Dr. Ilan E. Timor: "Once again, the more you do it, the more percentages you will be able to see. I wouldn't discuss the number of cases in which you can or cannot, however. I would rather discuss something else in this regard. Don't attempt to reconstruct the fetal face before 28 weeks for baby pictures because the amount of fatty tissue that lines the facial structures will be crucial to see a nice 3-D picture. The other thing is to forget the face when you have oligohydramnios, of course, and once again, it sometimes takes a long time to cut away structures, so it's not worth doing it for so-called 'baby pictures.' If you have an anomaly, you invest all the time in getting that lip or whatever you want to see, like problems of tumors in the mouth, to see where they come from.

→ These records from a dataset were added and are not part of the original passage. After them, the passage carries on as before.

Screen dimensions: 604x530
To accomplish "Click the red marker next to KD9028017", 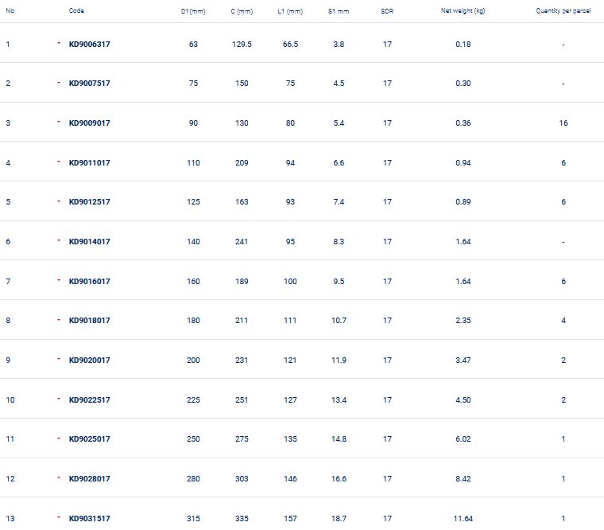I will [x=59, y=478].
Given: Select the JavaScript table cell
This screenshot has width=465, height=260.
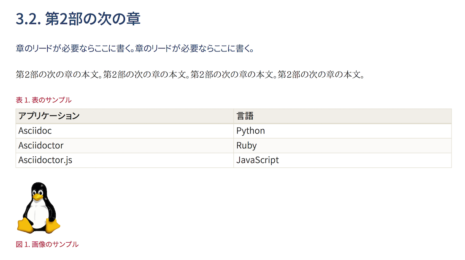Looking at the screenshot, I should [x=258, y=160].
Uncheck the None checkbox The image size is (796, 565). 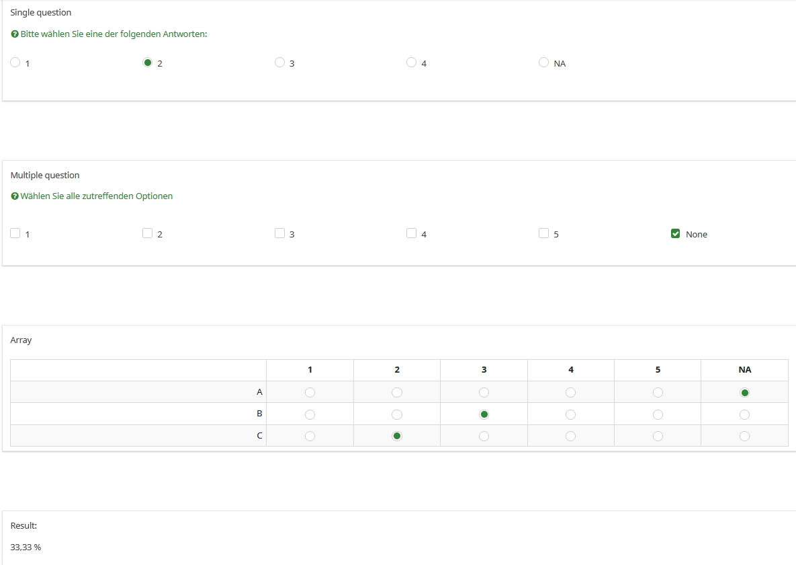(x=676, y=233)
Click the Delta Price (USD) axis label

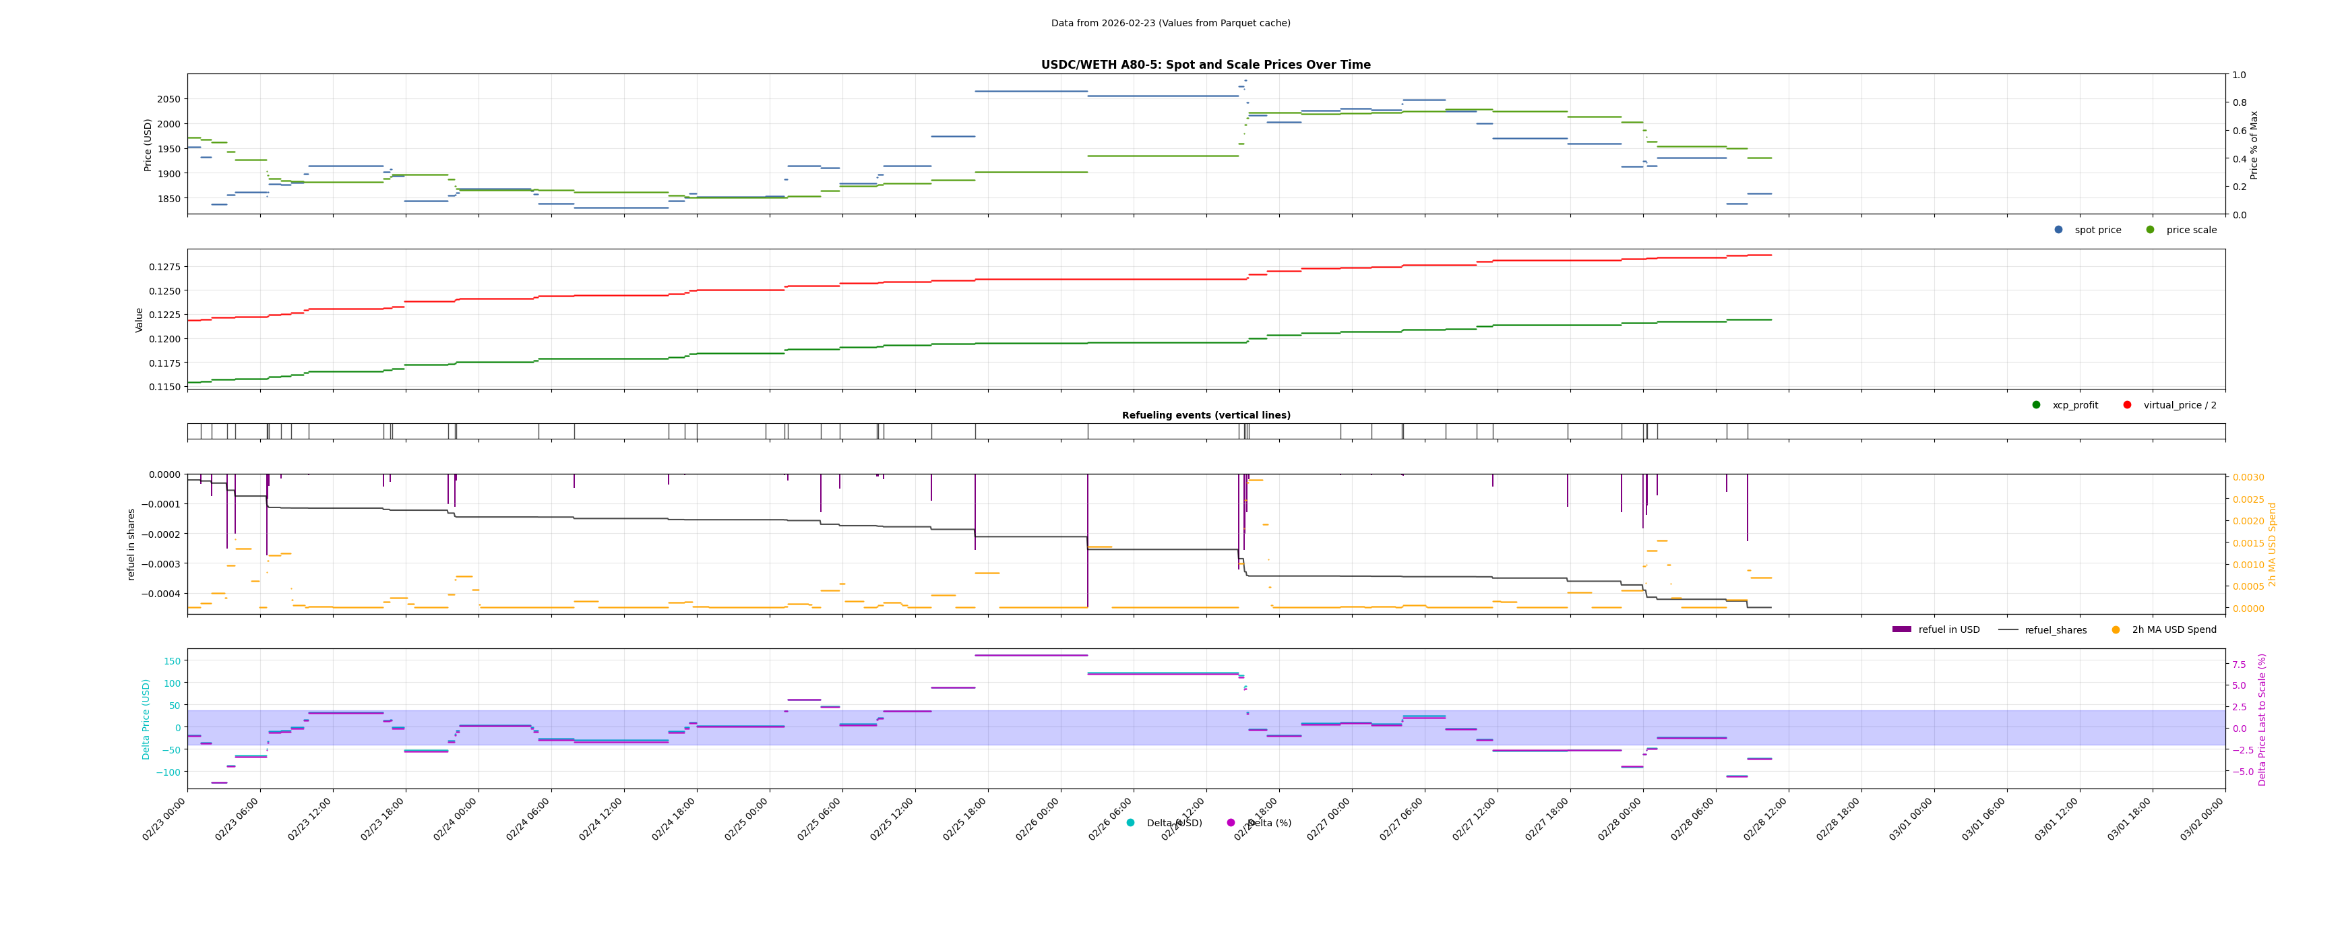tap(146, 719)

But basically, we do not invest time if we don't see it right away, as Beryl said, and which would be in the vicinity of maybe 15%-20%, we don't invest time in that. It's just badly invested time."

Dr. Beryl Benacerraf: "I think this is important, and you brought up a good point about doing surface reconstruction on the early fetus, or on an early second-trimester fetus. I have not found that helpful. I have found that surface reconstruction is only helpful in the third trimester."

Dr. Joshua Copel: "I thank you both for your time in this interview. It's interesting technology. We'll probably be posting these interviews periodically and getting new opinions as we go. Thank you very much."